Dass weiße Frauen aktiv als Täterinnen (und hier wurde meist dieser Begriff gewählt) an der Unterdrückung von PoC (mit)wirken, haben natürlich aber vor allem Schwarze Theoretiker_innen/ Aktivist_innen und Theoretiker_innen/ Aktivist_innen of Colour wie bell hooks, Angela Davis und Audre Lorde herausgearbeitet. Dabei schrieben und schreiben sie nicht nur zu Frauen, die konkret in rechte Zusammenhänge einzuordnen sind, sondern beispielsweise auch über weiße Feminist_innen.

Eines ist deutlich: In einem Gesellschaftssystem, welches von unterschiedlichen Machstrukturen durchzogen ist, wo Sexismus eben nicht das einzige ist, ist auch (Mit)Täterinnenschaft möglich und Frauen können von innerhalb des Systems von bestimmten Handlungen profitieren. Nach diesem Prinzip sind auch rechte Gruppierungen zu betrachten. Im zweiten Teil der Serie werde ich genau dies noch einmal intensiver tun und aufzeigen, welche Rollen rechte Frauen einnehmen.

9 Kommentare zu „Von Artamanen bis Zschäpe – Frauen in der rechten Szene

  1. Spannendes Thema. Wenn ich mir für die Fortsetzung der Serie was wünschen darf: mich würden speziell die Diskurse der extemen Rechten um das Thema sexualisierte Gewalt („Todesstrafe für Kinderschänder“) interessieren und ihre Mobilisierungspotenziale gerade für *Frauen.

  2. @Lunula: Danke! Dieses Thema wird in zwei Wochen in einem Beitrag zu autonom organisierten Rechtsextremistinnen angeschnitten – in der Diskussion darf dann gerne ergänzt werden.

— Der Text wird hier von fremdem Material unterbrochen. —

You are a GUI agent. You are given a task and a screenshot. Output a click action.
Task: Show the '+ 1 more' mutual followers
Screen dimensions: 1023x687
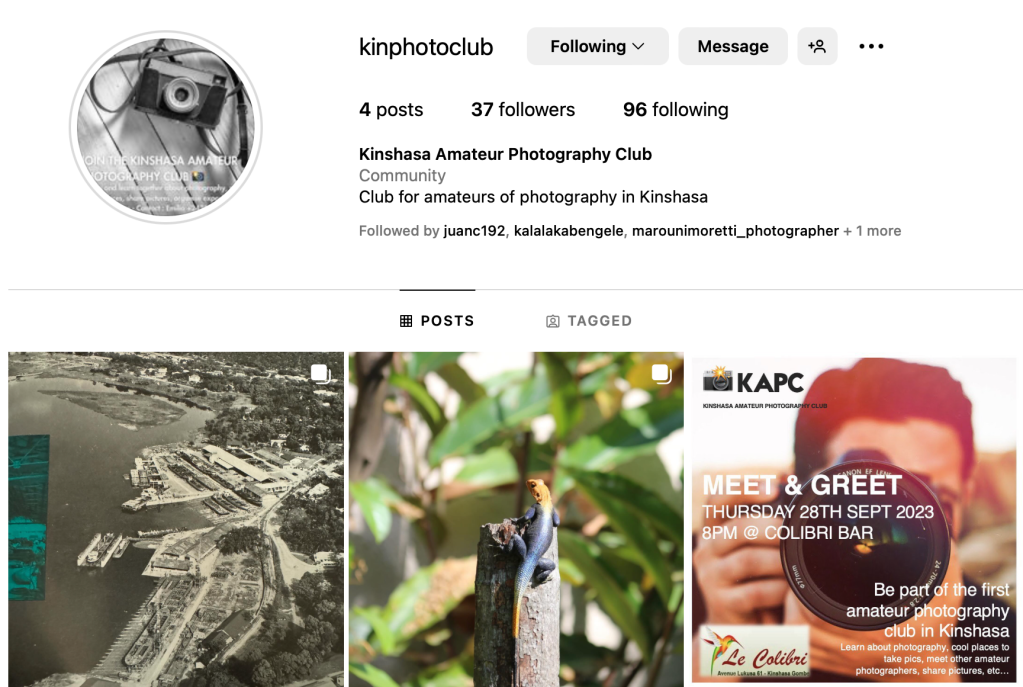[872, 231]
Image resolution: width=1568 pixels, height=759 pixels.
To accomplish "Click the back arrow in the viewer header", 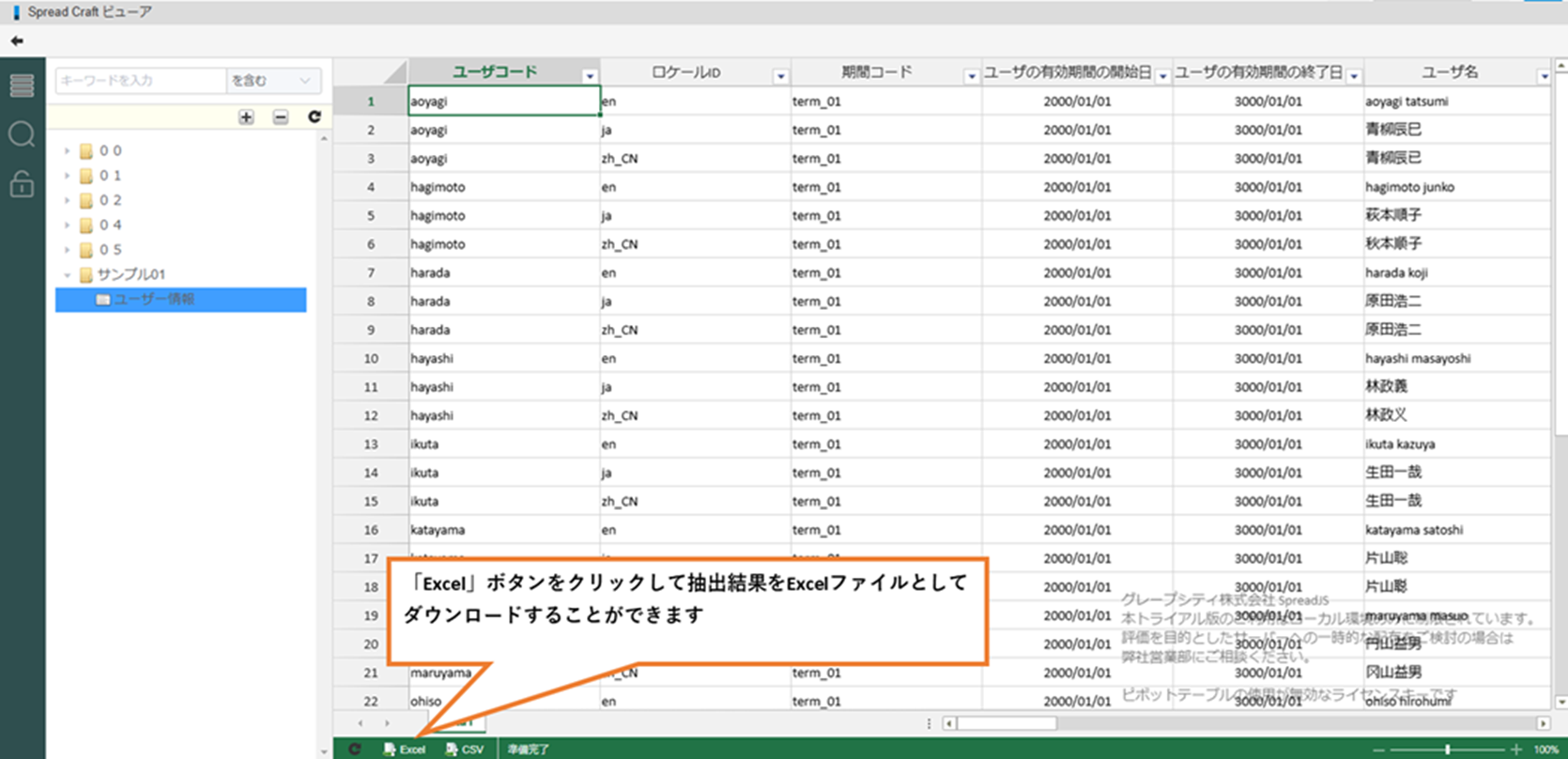I will (17, 40).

  3. Sorry ich muss i-tüpferl-reiten. Thürmer-rohr redet in den 80ern von mittäterschaft und meint damit _mit dem täter_ d.h. das mittun von frauen mit dem patriarchat. Das ist schon ein ziemlich spezieller zugang… (wenn eins bös ist: einer der erst wieder alles unter patrarchat subsummiert…) geht denke ich nicht ganz so glatt mit Schwarzen/antirassistischen ansätzen zusammen, oder? Anyway immer noch sehr spannendes thema!

  4. @steve

    thürmer-rohrs ansätze beziehen sich mitnichten nur auf mit_tun von frauen im patriarchat, sondern sie bezieht stellung gegen sexismus-only-ansätze in v.a. weißen feministischen bewegungen_zusammenhängen, die rassismus und andere unterdrückungsverhältnisse außen vor lassen. warum das so ist, sieht sie auch darin begründet, die kategorie „frau“ unhinterfragt und differenzlos als betroffenheitssubjekt gelten zu lassen und damit das zutun von frauen nicht nur während der ns-zeit, sondern auch im kolonialismus nicht in eine universellere herrschaftskritik einzubeziehen.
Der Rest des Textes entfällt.